--- START Source passage ---

For everyone that like's Mike.


Spike directs students to "Do The Right Thing"

Acclaimed screenwriter, director, actor and poet Spike Lee offered advice about life and career decisions to a standing room only crowd at the Cox Auditorium at UT Monday night. The event was hosted by the Black Cultural Programming Committee, the UT Film Committee and Minority Student Affairs.

Shelton Jackson "Spike" Lee, known for ground-breaking films and documentaries like Malcolm X and When the Levees Broke, directed the crowd of students and general public to do something with themselves. He emphasized the importance that his education played in his life, and encouraged students to keep their grades up and always do the right thing.

Lee spoke about growing up in a Brooklyn neighborhood where film-making was not the most well-accepted trade to follow. He studied at Morehouse College and graduated with a Bachelor's degree in Mass Communication.

Lee placed great emphasis on the idea of finding one's passion in life.

"I was very lucky because I found out before it was too late what I love," he said. "I repeat - I found out what it is I love."

"When you do what you love, it's not work. Work is going to a job you hate," he added.

Speaking mostly to the students in the crowd, Lee continued his lecture by telling students to think of the future, graduation and job-searching everyday. Lee said decisions made during college can often have future ramifications.

--- END Source passage ---
--- START Provided material ---

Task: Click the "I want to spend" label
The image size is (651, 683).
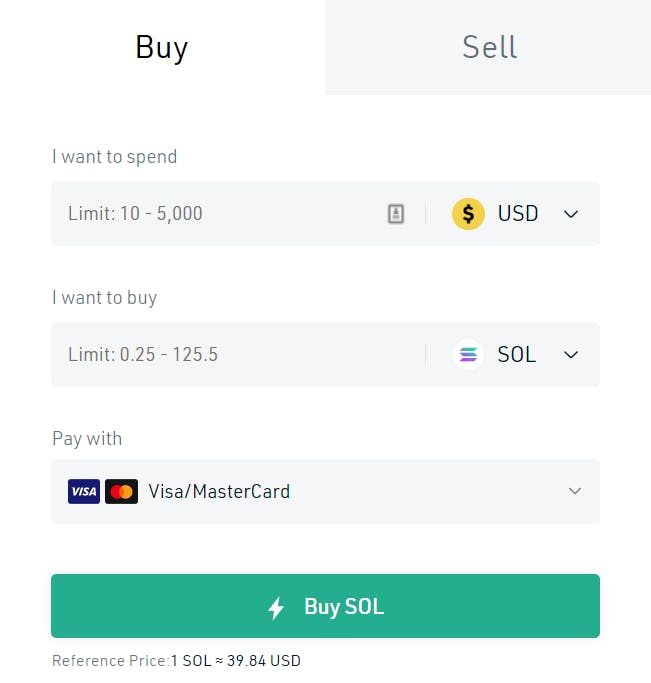Action: click(x=114, y=157)

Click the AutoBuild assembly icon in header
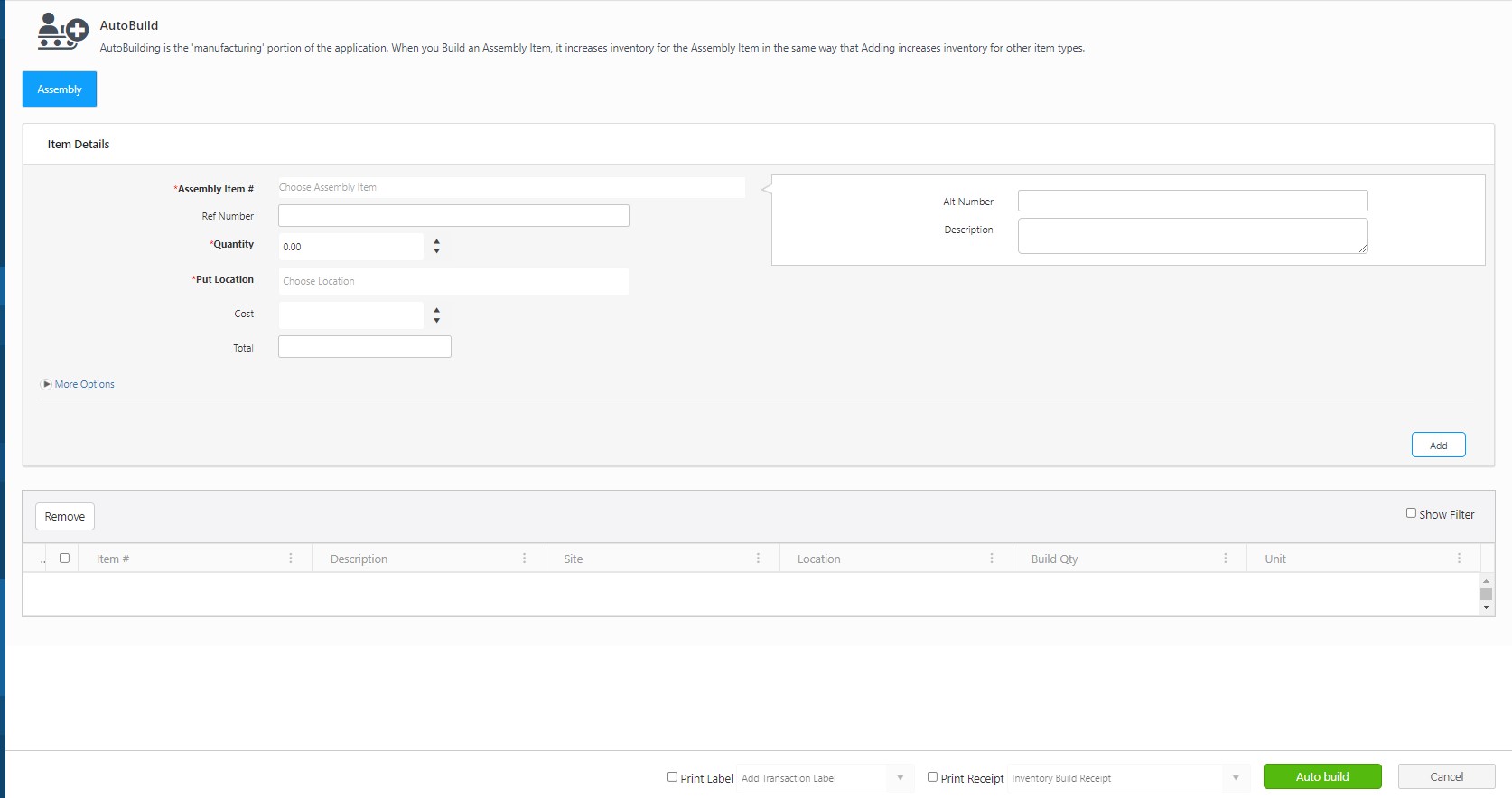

--- END Provided material ---

**Stated goal A**
Transcribe the part of the Spike Lee article starting at "Spike directs students" and ending at "the right thing.".
**Stated goal B**
Summarize the Spike Lee article in two sentences.
**Stated goal C**
Write the next part of the Spike Lee article, picking up after its last sentence.
The listing isn't needed for any of this.

**Exercise result A**
Spike directs students to "Do The Right Thing"

Acclaimed screenwriter, director, actor and poet Spike Lee offered advice about life and career decisions to a standing room only crowd at the Cox Auditorium at UT Monday night. The event was hosted by the Black Cultural Programming Committee, the UT Film Committee and Minority Student Affairs.

Shelton Jackson "Spike" Lee, known for ground-breaking films and documentaries like Malcolm X and When the Levees Broke, directed the crowd of students and general public to do something with themselves. He emphasized the importance that his education played in his life, and encouraged students to keep their grades up and always do the right thing.

**Exercise result B**
Spike Lee spoke to a standing-room-only crowd at UT's Cox Auditorium on Monday night at an event hosted by the Black Cultural Programming Committee, the UT Film Committee and Minority Student Affairs. He stressed the importance of education, good grades, finding one's passion and thinking about the future, noting that decisions made in college can have later ramifications.

**Exercise result C**
With the immense success of his Hollywood film career, Lee gave insight into his film making decisions. He said that for his film career, he was inspired to go out into the country to represent the diversity of the African-American spirit.

"I didn't become a filmmaker to become famous," he said. "I didn't become a filmmaker to be wealthy. I became a filmmaker because I love filmmaking."

Lee also commented on the idea that media and reality type shows have given young people the wrong idea about how life really operates. Reality shows, he said, teach people that laziness will result in a quick buck with no work involved.

"I don't care what you want to do," Lee said. "You have to work."

Staying vigilant and strong was a continuous undercurrent in Lee's lecture, and he further admonished that college is the time when a person must take some initiative in life, maybe for the first time.

Lee concluded with the thought that there are always repercussions to the choices that people make, which is a main idea in his films.

Thank for the story.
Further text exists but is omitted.